• **TASK REQUIREMENTS**: Which of the lines below include the word "Given"? Pull each one out.

◆ ◆ ◆ ◆ ◆ ◆ ◆

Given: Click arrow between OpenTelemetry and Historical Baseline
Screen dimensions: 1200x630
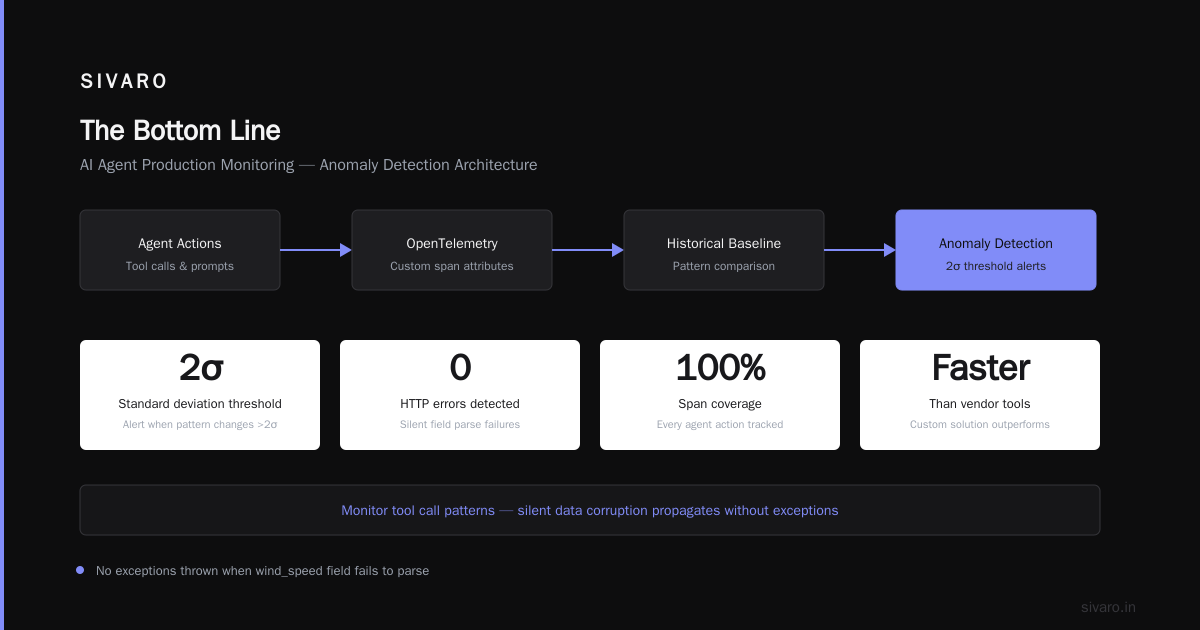Looking at the screenshot, I should point(588,250).
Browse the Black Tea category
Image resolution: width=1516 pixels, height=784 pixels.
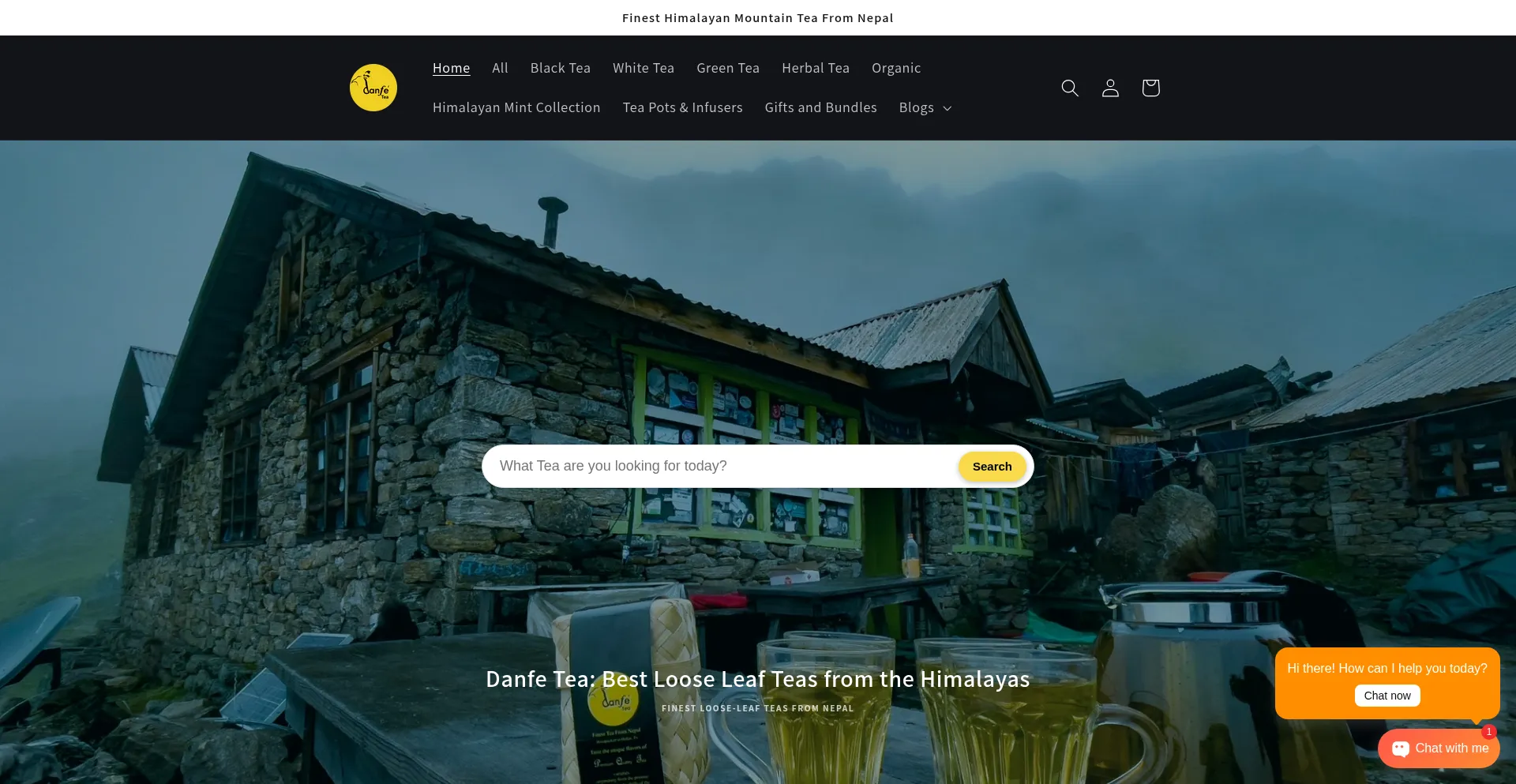(560, 68)
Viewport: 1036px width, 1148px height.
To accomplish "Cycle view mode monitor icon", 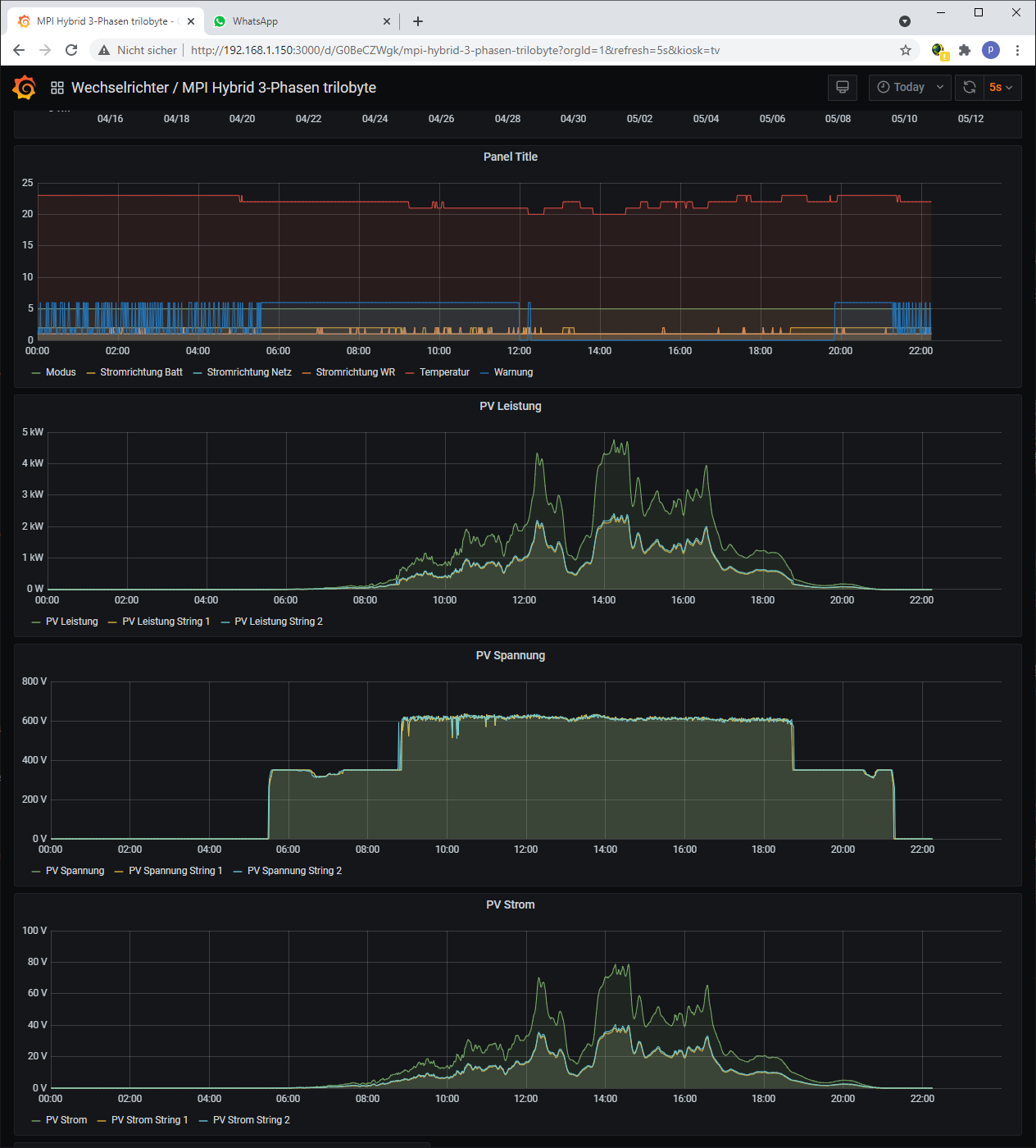I will coord(842,87).
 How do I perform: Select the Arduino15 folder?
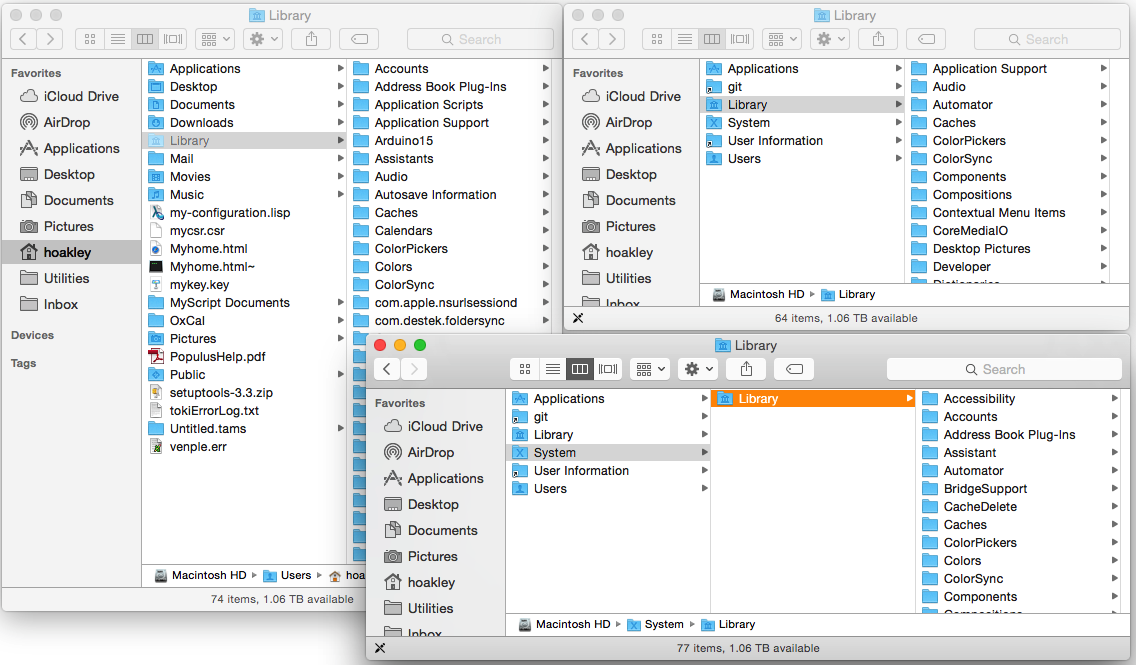coord(403,141)
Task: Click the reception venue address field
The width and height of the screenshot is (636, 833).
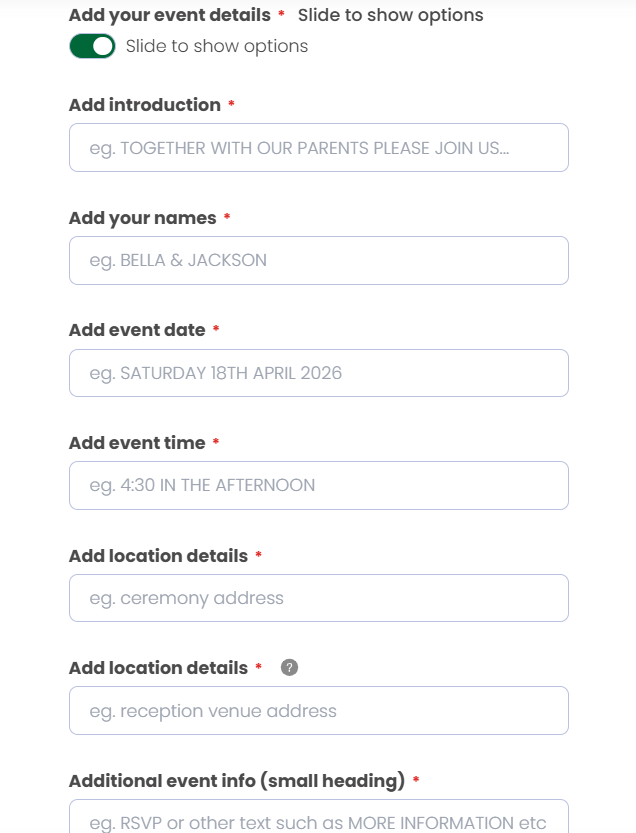Action: 318,711
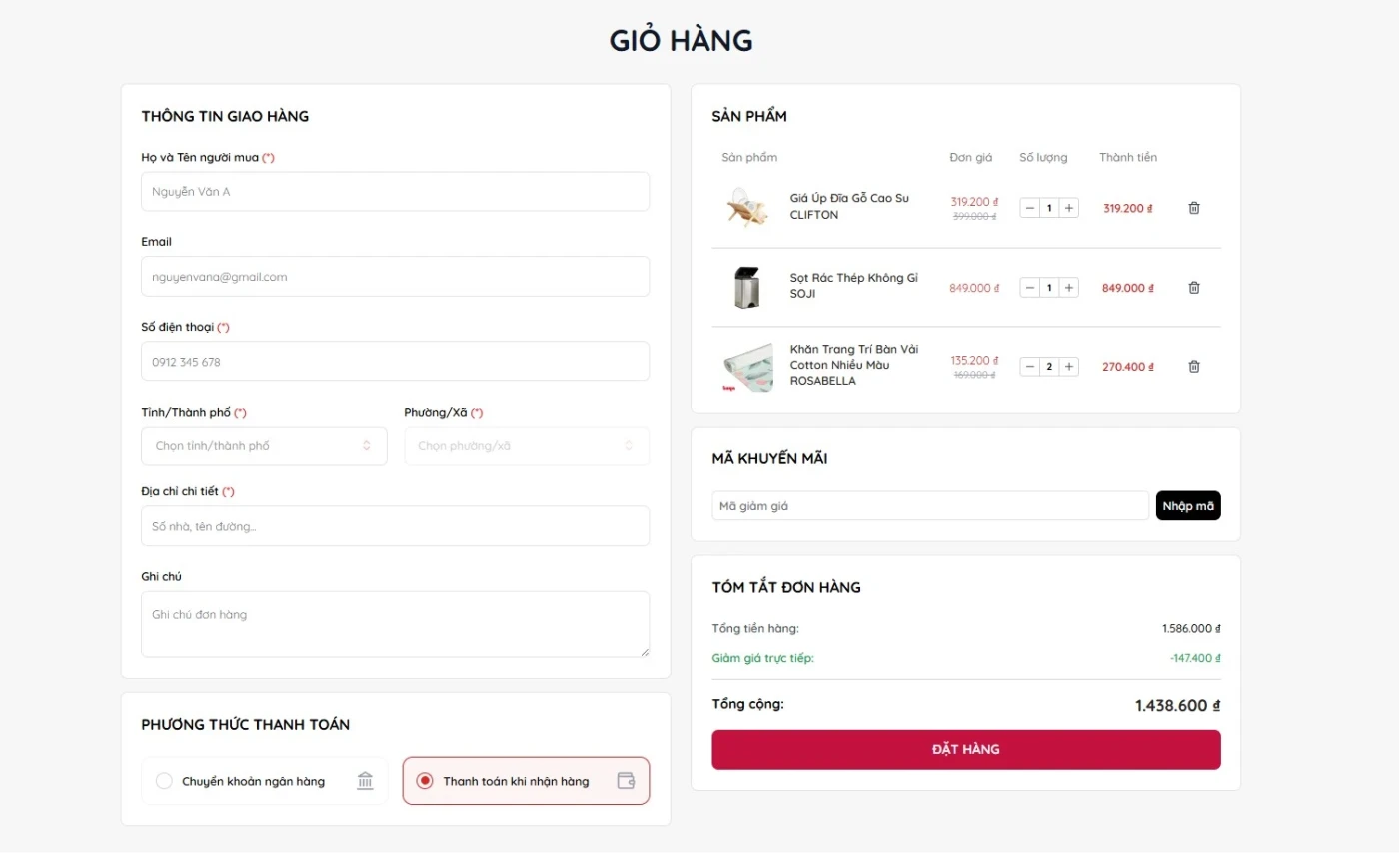This screenshot has width=1399, height=868.
Task: Delete the CLIFTON dish rack from cart
Action: [1193, 208]
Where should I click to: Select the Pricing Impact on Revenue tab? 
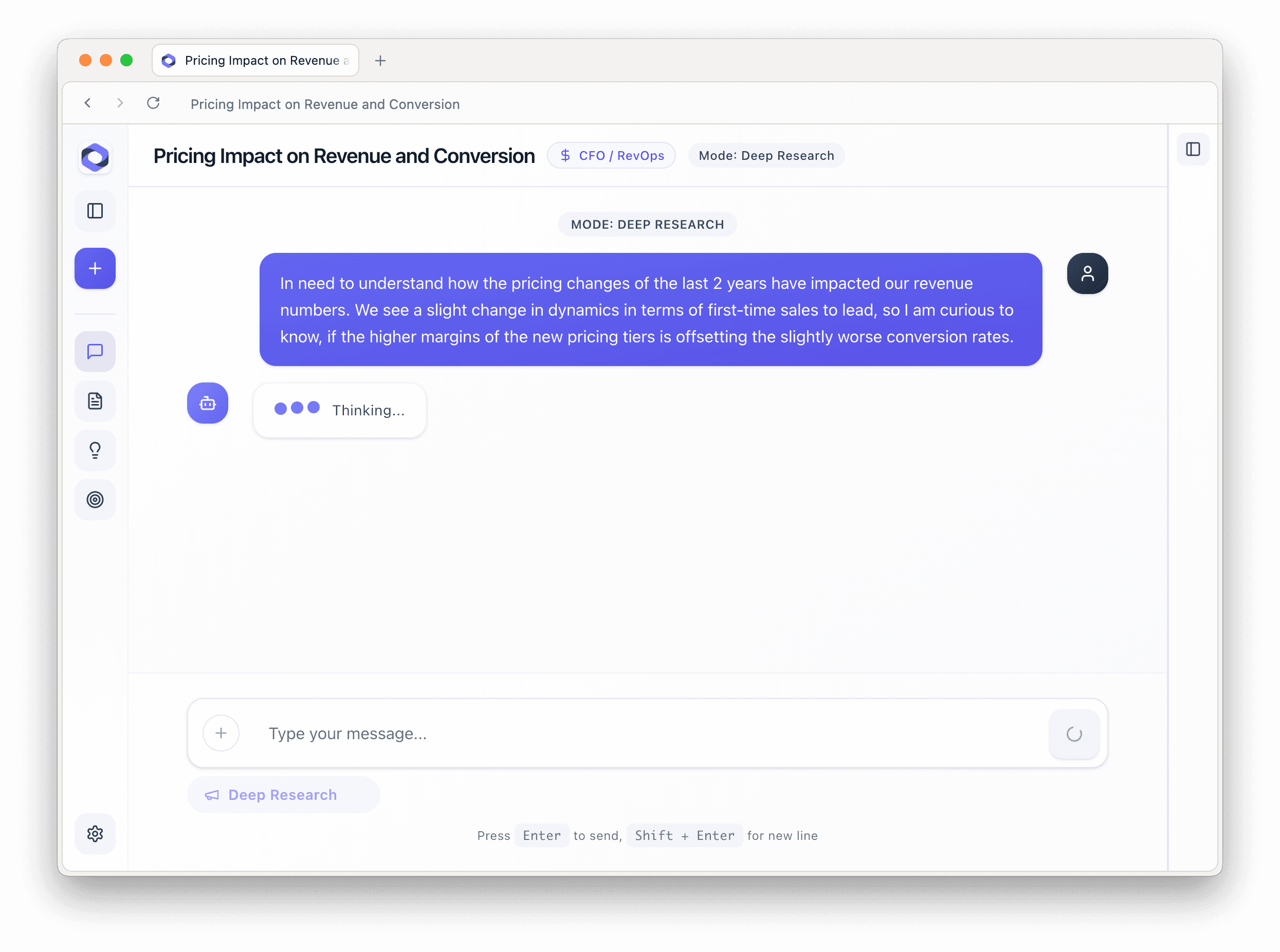pyautogui.click(x=257, y=61)
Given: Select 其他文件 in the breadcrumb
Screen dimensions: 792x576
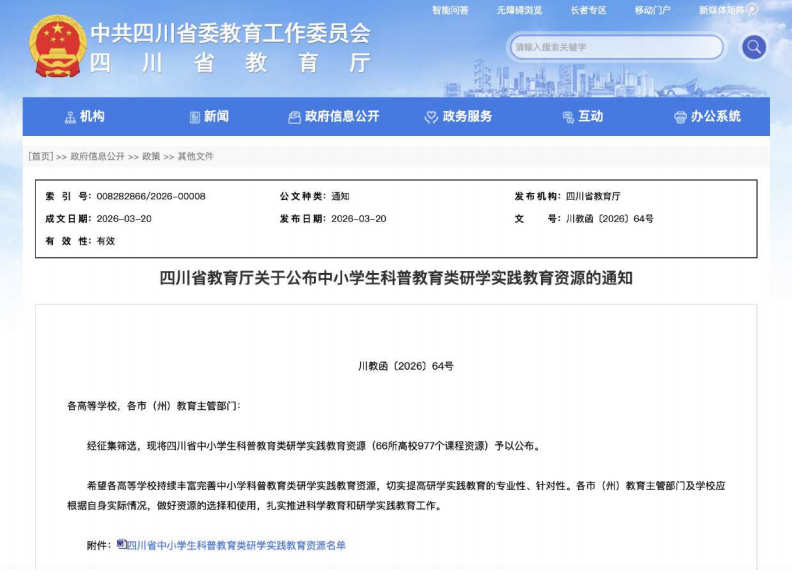Looking at the screenshot, I should coord(195,157).
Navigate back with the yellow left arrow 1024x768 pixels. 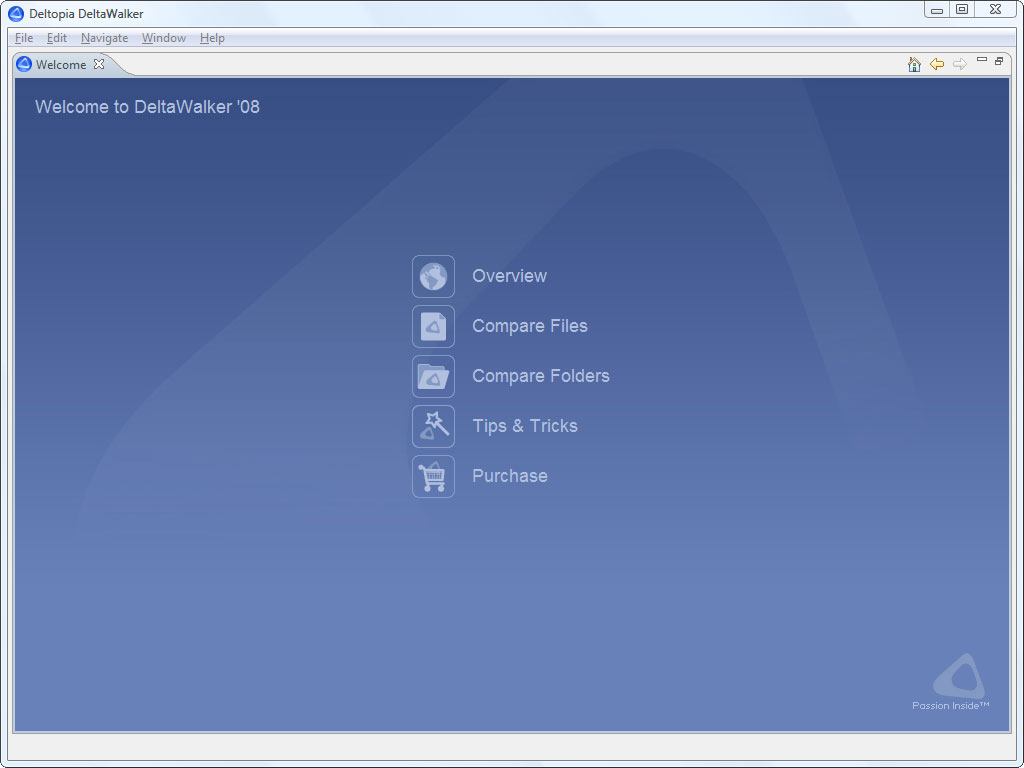[x=936, y=64]
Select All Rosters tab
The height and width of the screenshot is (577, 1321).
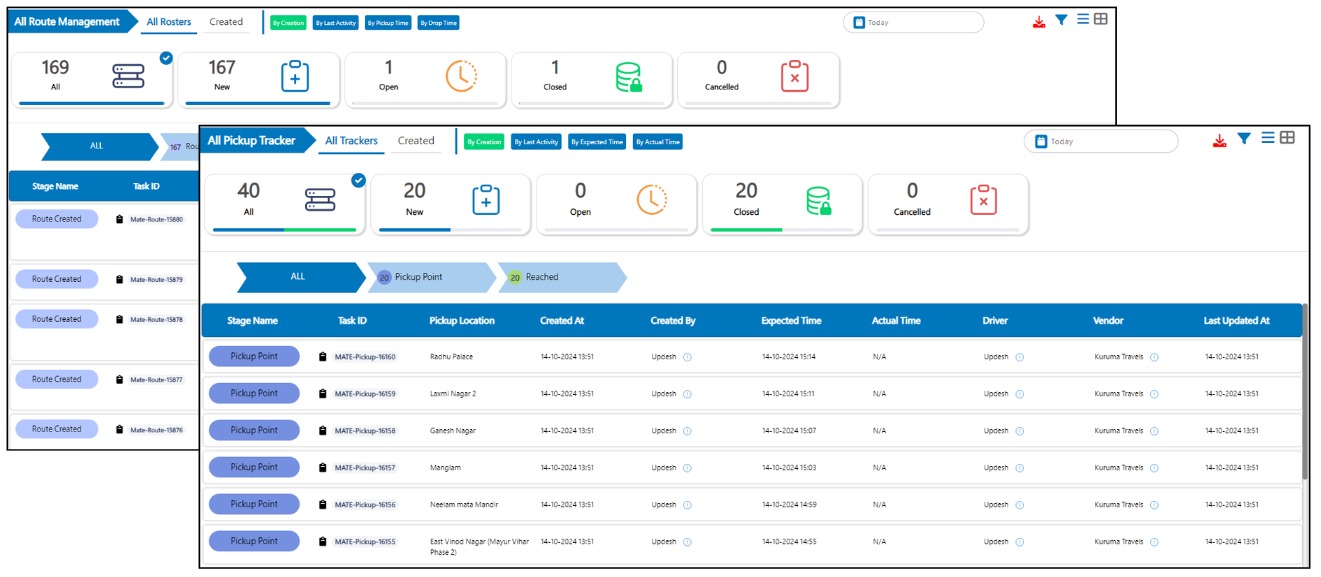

◆ ◆ ◆ ◆ ◆ ◆ ◆

• **PROBLEM SOLUTION**:
Given: Click arrow between OpenTelemetry and Historical Baseline
Given: Select 其他文件 in the breadcrumb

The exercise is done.